Le riflessioni di Francesca dopo questa esperienza
“Al mio ritorno mi sono chiesta perché non avessi fatto prima questo tipo di viaggio e mi ha poi particolarmente colpito l’interesse che stava suscitando tra tante persone.
Forse la nuova missione è iniziata il giorno che abbiamo fatto rientro in Italia? Forse la nuova missione inizia con la testimonianza? Mi piace pensare che questo racconto riesca in qualche modo a scuotere chi lo sta leggendo, soprattutto i giovani, che avendo più tempo libero e salute, potrebbero di certo avvicinarsi al mondo del volontariato perché, se anche si parte per sola curiosità, poi di sicuro il contatto con realtà così lontane e spesso dure ci può risvegliare dall’indifferenza in cui la nostra ’grassa e molle’ società ci abitua. Quella è davvero la realtà dura e lontana che si vede in tv, mentre pigramente, storditi da tanti confusi messaggi commerciali, stiamo sdraiati sui nostri comodi divani ad aspettare un altro monotono, grigio e triste giorno di lavoro. Ci sono davvero i bimbi con i pancioni gonfi di fame o quelli che mangiano corteccia degli alberi, quelli sempre sporchi, invasi da mosche, con vestiti laceri che non cambiano per settimane e che camminano per chilometri a piedi nudi senza piangere mai, sorridenti e fiduciosi, aperti agli altri e pronti a donare. Magari solo un sorriso.

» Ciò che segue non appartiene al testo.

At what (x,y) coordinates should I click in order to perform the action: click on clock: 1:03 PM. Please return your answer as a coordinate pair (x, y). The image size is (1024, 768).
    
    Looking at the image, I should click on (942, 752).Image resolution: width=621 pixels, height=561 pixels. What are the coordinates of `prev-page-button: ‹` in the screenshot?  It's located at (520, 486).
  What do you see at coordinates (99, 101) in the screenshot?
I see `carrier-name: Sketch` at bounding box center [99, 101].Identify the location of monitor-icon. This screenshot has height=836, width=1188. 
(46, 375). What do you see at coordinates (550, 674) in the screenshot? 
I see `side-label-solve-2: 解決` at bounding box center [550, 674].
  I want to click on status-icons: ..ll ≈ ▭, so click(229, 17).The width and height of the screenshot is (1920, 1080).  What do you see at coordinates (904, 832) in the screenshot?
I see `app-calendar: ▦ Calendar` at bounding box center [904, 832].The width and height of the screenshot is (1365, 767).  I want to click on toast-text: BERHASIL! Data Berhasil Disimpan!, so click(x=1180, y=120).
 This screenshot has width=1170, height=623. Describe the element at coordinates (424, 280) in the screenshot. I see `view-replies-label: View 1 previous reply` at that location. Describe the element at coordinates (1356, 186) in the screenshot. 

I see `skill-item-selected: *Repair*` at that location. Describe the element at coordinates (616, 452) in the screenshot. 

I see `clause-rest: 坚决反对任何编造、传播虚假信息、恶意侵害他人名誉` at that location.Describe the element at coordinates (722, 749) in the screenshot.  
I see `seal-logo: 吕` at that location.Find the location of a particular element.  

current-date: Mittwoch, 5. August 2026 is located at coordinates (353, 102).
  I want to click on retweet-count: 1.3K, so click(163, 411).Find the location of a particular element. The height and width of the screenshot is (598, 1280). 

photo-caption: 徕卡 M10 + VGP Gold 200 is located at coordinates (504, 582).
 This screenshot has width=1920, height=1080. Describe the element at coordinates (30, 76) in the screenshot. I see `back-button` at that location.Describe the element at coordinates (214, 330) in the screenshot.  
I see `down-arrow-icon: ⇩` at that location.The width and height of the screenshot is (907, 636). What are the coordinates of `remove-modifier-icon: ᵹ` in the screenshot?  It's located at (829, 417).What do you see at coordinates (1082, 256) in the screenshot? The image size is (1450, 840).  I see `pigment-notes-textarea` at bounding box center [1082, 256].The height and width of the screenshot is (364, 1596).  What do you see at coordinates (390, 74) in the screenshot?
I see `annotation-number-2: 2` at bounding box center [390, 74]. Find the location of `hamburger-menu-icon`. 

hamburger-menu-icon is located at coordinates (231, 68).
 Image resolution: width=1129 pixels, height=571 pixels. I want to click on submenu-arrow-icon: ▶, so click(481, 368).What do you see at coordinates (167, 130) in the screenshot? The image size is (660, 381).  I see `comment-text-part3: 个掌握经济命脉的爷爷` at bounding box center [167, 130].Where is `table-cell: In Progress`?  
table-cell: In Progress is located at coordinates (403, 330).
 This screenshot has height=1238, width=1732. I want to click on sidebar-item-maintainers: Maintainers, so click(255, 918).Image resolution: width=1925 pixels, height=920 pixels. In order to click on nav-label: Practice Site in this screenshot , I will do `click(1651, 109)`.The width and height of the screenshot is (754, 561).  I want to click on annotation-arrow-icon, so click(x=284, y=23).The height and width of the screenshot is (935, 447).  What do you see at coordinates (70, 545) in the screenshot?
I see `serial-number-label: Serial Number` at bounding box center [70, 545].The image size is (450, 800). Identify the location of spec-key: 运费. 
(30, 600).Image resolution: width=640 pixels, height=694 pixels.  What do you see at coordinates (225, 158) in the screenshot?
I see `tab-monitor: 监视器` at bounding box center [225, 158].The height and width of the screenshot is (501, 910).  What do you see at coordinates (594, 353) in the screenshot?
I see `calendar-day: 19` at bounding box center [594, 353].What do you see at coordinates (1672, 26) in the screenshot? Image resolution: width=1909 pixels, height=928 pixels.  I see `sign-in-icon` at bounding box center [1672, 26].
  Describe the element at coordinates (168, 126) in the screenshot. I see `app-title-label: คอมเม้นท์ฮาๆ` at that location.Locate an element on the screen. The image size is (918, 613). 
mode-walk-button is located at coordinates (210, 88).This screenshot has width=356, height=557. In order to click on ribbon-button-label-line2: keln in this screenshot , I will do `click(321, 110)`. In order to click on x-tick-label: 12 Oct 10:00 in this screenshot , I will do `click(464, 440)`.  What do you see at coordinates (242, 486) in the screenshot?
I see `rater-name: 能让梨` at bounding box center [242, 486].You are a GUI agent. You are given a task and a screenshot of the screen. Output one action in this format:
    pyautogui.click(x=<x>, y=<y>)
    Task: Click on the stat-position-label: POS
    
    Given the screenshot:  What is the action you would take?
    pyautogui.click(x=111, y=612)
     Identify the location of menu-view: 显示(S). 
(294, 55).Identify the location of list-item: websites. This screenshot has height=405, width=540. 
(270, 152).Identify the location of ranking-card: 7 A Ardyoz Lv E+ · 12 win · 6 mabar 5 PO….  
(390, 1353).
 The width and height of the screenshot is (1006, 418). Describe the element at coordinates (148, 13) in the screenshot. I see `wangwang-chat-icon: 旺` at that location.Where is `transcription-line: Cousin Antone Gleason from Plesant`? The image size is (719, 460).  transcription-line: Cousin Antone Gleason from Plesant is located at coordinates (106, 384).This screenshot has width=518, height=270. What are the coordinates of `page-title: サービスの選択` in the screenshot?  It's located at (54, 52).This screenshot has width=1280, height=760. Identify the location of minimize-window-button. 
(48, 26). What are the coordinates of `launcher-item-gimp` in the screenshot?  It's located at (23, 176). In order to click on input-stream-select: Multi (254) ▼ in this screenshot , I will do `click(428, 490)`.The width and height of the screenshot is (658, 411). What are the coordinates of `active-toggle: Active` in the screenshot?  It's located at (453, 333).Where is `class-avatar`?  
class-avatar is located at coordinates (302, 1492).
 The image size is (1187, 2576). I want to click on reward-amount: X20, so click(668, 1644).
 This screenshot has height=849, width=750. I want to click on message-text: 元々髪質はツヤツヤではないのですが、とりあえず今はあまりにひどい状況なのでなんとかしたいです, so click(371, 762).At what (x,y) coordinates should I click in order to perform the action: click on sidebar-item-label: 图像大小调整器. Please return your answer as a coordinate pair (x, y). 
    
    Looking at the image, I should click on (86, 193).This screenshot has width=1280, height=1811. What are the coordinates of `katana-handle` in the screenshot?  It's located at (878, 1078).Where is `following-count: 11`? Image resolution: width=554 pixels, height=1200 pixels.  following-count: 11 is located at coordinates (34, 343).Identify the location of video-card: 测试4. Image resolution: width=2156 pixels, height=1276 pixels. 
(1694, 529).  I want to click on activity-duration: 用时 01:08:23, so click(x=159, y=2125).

Ad oggi la grande scommessa per il Malawi continua ad essere l’istruzione, la possibilità di cura ed il lavoro. Per questo, rubando le parole di Don Marco, mi sento di ripetere “Non lasciamo da soli questi nostri fratelli”.
Concludo infine ringraziando Don Marco, Don Bruno, Vittoria, tutti i ragazzi compagni di viaggio e l’associazione tutta, che ci ha dato questa impagabile opportunità di arricchimento, e invito tutti voi a visitare il loro sito per scoprire come si possa fraternamente costruire insieme un mondo migliore per tutti: www.amicidelmalawi.com. ZIKOMO.”